» PROBLEMS AND TASKS
1. Can you condense the paragraph of the wine passage that begins "The Concrete Wine Company, established in 2014" into a short list that keeps its main facts?
2. Could you reproduce the wine passage word for word, from "The Concrete Wine" to "of horizontally. Ok."?

» READING TEXT
== Segment start ==

Zinfandel grapes are identical to the Italian Primitivo and the Croatian Tribidrag grapes. It is believed that this grape originated in Croatia, just east, across the Adriatic Sea from Italy. The grape, today, is grown predominately in the US and Italy with these 2 countries accounting for about 80% of the worldwide planted acreage. In Italy it is the 12th most common grape planted, mainly in the boot region of Puglia. In California it is the 3rd most common grape grown, behind Chardonnay and Cabernet Sauvignon (possibly it is the 3rd most common grape in the US also). World-wide it is the 29th most common grape planted. The grape was introduced into the US in the early 19th century along the eastern seaboard and didn’t reach the west coast until about 1850. Zinfandel grapes are dark, thin-skinned, high in sugar, producing a bold, full-bodied wine with aromas of strawberries, blackberries and cinnamon. The wine is known to have an alcohol content reaching or exceeding 15% but low tannins and acidity result in a generally short shelf life especially as a white Zinfandel. Due to its thin skin it easily turns to raisins in hot weather or excessive time on the vine.
The Concrete Wine Company, established in 2014, is named for its mid-1900s concrete fermenting tanks. Three partners started the company; Tyson Rippey, who is the director of operations at Lodi Vintners, and wine makers Joseph Smith and Barry Gnekow. The company produces their wines through a layered system of fermentation and aging, ostensibly achieving great wines at an economical price. The wines are fermented separately in three different portions; concrete, Flash Détente in stainless steel, and French and American oak barrels, mixed back together, and followed by ageing in the same oak barrels. This process creates what the company calls the Vertical Profile Palate, producing flavors that travel vertically in the mouth instead of horizontally. Ok.

== Segment end ==

» DATASET RECORDS

== Segment start ==

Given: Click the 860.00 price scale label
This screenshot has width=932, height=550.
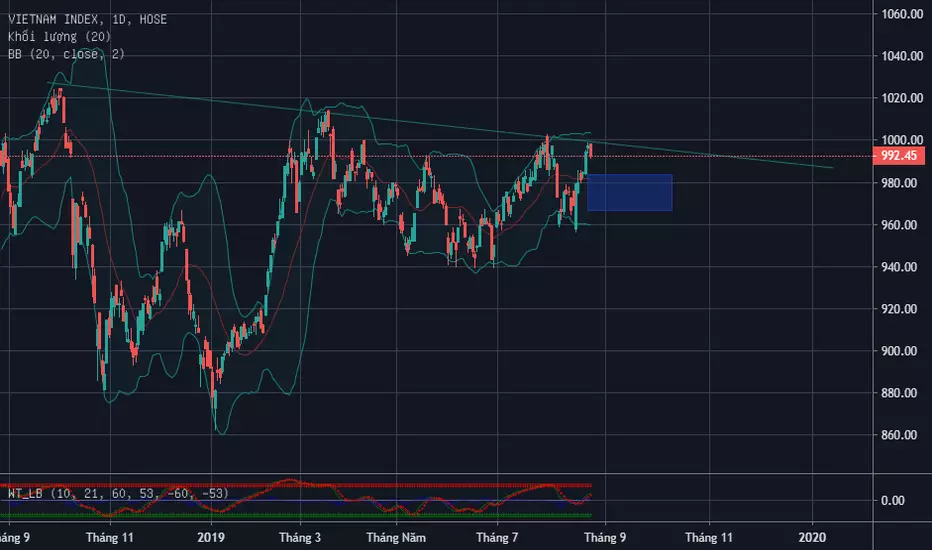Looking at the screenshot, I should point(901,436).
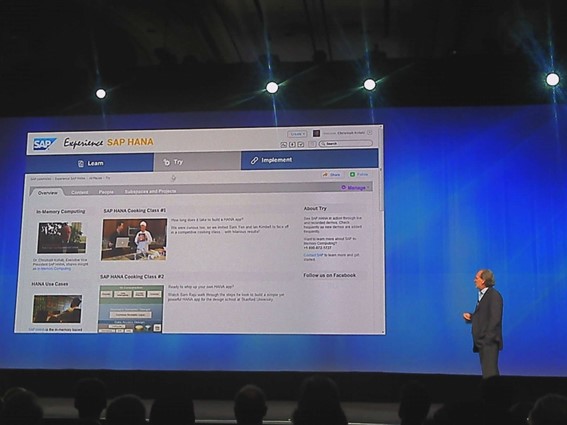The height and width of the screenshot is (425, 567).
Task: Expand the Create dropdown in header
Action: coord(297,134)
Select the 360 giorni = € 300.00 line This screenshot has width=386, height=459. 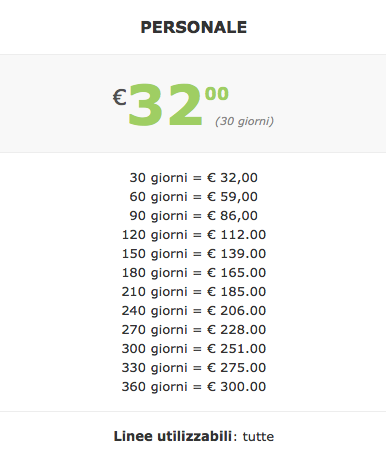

== Segment end ==

» ANSWERS TO THE TASKS
1.
- The Concrete Wine Company was founded in 2014. It is named for its mid-1900s concrete fermenting tanks.
- It has three founding partners: Tyson Rippey (director of operations at Lodi Vintners) and winemakers Joseph Smith and Barry Gnekow.
- Its wines go through layered fermentation and aging, meant to yield great wines at an economical price.
- The wine is fermented in three separate portions: concrete, Flash Détente in stainless steel, and French and American oak barrels. The portions are then blended and aged in the same oak barrels.
- The company calls the result the Vertical Profile Palate, with flavors that travel vertically rather than horizontally in the mouth.

2.
The Concrete Wine Company, established in 2014, is named for its mid-1900s concrete fermenting tanks. Three partners started the company; Tyson Rippey, who is the director of operations at Lodi Vintners, and wine makers Joseph Smith and Barry Gnekow. The company produces their wines through a layered system of fermentation and aging, ostensibly achieving great wines at an economical price. The wines are fermented separately in three different portions; concrete, Flash Détente in stainless steel, and French and American oak barrels, mixed back together, and followed by ageing in the same oak barrels. This process creates what the company calls the Vertical Profile Palate, producing flavors that travel vertically in the mouth instead of horizontally. Ok.